When Algorithms Are Too Accurate

When Algorithms Are Too Accurate
By Jill Cheney, October 16, 2020

An annual rite of passage every Spring for innumerable students is college entrance exams. Regardless of their name, the end result is the same: to influence admission applications. When the Covid-19 pandemic swept the globe in 2020, this milestone changed overnight. Examinations were cancelled, leaving students and universities with no traditional way to evaluate admission. Alternative solutions emerged with varying degrees of veracity.

In England, the solution used to replace their A-level exams involved developing a computer algorithm to predict student performance. In the spirit of a parsimonious model, two parameters were used: the student’s current grades and the historical test record of the attending school. The outcome elicited nationwide ire by highlighting inherent testing realities.

Overall, the predicted exam scores were higher – more students did better than on any previous resident exam with 28% getting top scores in England, Wales and Northern Ireland. However, incorporating the school’s previous test performance into the algorithm created a self-fulfilling reality. Students at historically high performing schools had inflated scores; conversely, students from less performing schools had deflated ones. Immediate cries of AI bias erupted. However, the data wasn’t wrong – the algorithm simply highlighted the inherent biases and disparity in the actual data modeled.

Reference points did exist for the predicted exam scores. One was from teachers since they provide a prediction on student performance. The other was from student scores on previous ‘mock’ exams. Around 40 percent of students received a predicted score that was one step lower than their teachers’ predictions. Not surprisingly, the largest downturn in predictions occurred amongst poorer students. Many others had predicted scores below their ‘mock’ exam scores. Mock exam results support initial university acceptance; however, they must be followed-up with commensurate official exam scores. For many
students, the disparity between their predicted and ‘mock’ exam scores jeopardized their university admission.

Attempting to rectify the disparities came with its own challenges. Opting to use teacher predicted scores required accepting that not all teachers provided meticulous student predictions. Based on teacher predictions alone, 38% of predicted scores would have been at the highest levels: A*s and As. Other alternatives included permitting students to retake the exam in the Fall or allowing the ‘mock’ exam scores to stand-in should they be higher than the predicted ones. No easy answers existed when attempting to navigate an equitable national response.

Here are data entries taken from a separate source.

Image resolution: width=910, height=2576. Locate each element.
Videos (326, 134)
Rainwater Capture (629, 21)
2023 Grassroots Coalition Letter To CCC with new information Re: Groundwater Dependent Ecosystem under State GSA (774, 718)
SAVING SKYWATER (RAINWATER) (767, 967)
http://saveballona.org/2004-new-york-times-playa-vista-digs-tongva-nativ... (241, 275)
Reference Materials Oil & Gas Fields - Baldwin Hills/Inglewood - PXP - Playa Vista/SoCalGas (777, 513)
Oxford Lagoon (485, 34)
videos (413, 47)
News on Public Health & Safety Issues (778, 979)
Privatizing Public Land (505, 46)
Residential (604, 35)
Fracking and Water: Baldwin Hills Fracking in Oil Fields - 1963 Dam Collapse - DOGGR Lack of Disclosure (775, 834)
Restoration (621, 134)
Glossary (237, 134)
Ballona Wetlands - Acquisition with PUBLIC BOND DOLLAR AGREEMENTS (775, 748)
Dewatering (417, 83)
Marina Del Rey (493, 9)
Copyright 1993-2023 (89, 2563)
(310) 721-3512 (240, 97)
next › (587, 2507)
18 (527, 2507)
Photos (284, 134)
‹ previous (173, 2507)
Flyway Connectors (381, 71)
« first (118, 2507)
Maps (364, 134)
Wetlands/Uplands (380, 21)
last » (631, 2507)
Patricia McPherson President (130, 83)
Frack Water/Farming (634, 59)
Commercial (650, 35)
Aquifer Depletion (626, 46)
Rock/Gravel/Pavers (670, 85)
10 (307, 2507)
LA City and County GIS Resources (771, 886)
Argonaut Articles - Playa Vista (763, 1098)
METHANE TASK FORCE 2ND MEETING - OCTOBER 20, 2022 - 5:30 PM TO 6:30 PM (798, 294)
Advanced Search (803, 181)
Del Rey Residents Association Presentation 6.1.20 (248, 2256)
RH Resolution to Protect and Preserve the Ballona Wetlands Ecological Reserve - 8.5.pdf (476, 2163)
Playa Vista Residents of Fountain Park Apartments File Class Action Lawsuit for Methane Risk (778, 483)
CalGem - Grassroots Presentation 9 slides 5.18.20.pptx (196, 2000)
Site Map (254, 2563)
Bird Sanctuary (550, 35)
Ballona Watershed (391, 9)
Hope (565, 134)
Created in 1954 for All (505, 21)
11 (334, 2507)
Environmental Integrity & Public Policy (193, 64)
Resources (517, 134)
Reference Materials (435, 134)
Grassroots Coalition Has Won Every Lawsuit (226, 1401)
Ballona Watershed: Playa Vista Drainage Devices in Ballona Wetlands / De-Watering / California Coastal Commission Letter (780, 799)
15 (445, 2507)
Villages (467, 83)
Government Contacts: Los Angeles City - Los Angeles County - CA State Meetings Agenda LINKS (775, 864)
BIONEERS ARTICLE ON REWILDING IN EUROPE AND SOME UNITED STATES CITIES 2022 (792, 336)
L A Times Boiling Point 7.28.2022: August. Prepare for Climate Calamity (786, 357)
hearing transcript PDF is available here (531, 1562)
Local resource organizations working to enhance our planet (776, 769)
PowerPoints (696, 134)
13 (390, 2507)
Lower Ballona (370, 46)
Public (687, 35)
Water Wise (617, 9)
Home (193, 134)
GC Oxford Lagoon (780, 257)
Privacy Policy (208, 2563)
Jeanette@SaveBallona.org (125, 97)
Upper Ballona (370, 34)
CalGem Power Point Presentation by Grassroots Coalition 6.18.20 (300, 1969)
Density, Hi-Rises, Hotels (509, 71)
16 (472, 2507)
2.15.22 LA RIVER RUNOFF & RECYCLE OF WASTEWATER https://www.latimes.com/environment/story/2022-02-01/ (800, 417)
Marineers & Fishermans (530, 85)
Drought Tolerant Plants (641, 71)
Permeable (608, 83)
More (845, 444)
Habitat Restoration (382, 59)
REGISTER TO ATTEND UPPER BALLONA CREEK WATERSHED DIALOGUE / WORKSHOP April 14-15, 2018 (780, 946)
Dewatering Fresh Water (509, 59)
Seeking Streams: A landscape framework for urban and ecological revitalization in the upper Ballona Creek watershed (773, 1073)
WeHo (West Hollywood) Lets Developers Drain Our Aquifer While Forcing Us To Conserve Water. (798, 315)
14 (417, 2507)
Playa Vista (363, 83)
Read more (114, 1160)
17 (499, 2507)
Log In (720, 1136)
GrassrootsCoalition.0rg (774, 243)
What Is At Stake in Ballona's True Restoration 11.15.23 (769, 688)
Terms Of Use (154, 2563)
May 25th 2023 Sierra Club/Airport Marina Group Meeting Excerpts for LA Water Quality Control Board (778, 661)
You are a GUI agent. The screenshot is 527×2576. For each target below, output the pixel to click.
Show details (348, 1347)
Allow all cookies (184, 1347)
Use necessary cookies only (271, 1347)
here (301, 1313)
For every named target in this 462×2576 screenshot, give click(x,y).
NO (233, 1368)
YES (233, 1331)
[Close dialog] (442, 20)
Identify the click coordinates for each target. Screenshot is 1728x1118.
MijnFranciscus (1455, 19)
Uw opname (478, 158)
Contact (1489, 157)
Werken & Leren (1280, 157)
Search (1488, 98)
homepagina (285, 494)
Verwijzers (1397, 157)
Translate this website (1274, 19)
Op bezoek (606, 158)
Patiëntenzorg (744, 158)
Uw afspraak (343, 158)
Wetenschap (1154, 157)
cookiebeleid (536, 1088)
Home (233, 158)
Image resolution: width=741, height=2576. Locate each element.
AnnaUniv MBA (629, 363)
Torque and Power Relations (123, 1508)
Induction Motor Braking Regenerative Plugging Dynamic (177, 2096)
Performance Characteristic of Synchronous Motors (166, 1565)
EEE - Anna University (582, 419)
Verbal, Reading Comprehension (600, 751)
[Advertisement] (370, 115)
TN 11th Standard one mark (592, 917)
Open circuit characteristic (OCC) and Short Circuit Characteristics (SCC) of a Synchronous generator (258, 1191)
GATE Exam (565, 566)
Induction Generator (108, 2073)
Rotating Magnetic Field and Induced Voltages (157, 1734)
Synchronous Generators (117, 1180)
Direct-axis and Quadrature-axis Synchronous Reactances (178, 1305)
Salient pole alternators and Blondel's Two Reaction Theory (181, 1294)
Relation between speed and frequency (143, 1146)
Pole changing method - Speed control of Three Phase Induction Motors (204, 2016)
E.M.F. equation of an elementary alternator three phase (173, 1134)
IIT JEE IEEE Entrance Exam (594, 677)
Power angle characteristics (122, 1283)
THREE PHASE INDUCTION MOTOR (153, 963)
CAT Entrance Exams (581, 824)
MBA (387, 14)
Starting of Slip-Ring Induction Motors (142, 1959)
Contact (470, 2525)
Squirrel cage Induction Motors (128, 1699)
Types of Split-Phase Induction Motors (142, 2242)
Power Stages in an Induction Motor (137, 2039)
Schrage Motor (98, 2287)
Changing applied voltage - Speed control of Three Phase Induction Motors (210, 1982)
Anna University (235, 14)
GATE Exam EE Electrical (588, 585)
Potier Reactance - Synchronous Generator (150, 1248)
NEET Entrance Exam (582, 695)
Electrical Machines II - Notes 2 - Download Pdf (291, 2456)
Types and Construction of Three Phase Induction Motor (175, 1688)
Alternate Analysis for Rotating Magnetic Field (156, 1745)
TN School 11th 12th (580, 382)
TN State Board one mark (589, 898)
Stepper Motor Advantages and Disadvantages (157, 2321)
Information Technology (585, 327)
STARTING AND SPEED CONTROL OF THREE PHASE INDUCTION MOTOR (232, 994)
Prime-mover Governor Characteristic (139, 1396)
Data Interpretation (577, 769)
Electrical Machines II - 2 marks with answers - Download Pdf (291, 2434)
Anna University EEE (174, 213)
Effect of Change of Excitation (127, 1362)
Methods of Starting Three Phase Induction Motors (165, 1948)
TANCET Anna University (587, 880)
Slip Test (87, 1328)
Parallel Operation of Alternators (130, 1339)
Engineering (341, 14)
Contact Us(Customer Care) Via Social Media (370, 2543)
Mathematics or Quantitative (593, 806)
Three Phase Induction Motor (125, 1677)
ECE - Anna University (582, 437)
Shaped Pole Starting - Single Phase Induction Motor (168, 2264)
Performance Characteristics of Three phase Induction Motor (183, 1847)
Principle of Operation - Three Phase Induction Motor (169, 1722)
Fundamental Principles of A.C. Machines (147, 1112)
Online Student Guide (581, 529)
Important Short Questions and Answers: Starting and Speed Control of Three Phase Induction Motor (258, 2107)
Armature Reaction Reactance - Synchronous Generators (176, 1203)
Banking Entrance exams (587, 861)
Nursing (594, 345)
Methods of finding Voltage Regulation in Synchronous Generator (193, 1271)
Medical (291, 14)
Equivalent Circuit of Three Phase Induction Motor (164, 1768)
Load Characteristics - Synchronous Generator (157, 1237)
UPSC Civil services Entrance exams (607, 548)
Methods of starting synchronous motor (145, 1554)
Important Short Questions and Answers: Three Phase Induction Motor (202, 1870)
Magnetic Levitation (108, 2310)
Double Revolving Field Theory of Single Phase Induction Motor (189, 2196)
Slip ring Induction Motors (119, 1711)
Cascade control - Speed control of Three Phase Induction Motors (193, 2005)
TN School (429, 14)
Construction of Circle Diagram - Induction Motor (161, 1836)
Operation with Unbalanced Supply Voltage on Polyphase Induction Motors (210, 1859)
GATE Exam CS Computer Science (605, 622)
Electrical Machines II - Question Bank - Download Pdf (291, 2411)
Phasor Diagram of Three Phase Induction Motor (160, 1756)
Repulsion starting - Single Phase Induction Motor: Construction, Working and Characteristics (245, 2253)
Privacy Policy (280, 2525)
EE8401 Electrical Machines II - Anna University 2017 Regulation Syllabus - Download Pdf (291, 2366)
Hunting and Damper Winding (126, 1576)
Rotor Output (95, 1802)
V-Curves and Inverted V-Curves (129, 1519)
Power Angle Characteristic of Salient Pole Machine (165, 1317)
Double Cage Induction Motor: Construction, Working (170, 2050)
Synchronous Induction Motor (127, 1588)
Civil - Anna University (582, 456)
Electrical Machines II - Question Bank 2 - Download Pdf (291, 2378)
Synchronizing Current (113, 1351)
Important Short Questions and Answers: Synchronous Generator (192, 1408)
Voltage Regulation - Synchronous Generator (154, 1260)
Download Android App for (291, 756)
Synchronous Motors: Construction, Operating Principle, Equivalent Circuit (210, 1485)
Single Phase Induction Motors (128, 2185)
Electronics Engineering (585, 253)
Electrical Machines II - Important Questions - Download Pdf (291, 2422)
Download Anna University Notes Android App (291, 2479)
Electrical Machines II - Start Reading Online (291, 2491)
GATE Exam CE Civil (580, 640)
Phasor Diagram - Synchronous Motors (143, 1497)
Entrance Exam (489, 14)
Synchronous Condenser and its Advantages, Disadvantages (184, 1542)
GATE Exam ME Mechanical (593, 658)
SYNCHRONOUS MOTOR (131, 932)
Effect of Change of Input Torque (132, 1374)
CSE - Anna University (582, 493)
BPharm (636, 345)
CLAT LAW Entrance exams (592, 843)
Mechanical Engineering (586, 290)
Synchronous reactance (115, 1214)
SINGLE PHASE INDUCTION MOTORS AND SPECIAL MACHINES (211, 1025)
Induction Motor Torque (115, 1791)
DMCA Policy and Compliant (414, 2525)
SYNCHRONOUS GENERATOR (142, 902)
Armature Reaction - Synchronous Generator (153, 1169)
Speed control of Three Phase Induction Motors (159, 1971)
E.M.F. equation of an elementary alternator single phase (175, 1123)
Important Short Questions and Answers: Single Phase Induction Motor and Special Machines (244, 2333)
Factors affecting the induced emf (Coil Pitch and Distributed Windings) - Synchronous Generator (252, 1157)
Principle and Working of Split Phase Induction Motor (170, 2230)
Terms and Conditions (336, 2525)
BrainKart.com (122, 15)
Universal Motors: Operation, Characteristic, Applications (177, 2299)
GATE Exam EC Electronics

As designed, the computer model assessed the past performance of a school over student performance. Individual grades could not offset the influence of a school’s testing record. It also clearly discounted more qualitative variables, such as test performance skills. In the face of a computer-generated scoring model, a feeling of powerlessness emerged. No longer did students feel they possessed control over their future and schooling opportunities.

Ultimately, the predictive model simply exposed the underlying societal realities and quantified how wide the gap actually is. In the absence of the pandemic, testing would have continued on the status quo. Affluent schools would have received higher scores on average than fiscally limited schools. Many students from disadvantaged schools would have individually succeeded and gained university admission. The public outcry this predictive algorithm generated underscores how the guise of traditional test conditions assuages our concerns about the realities of standardized testing.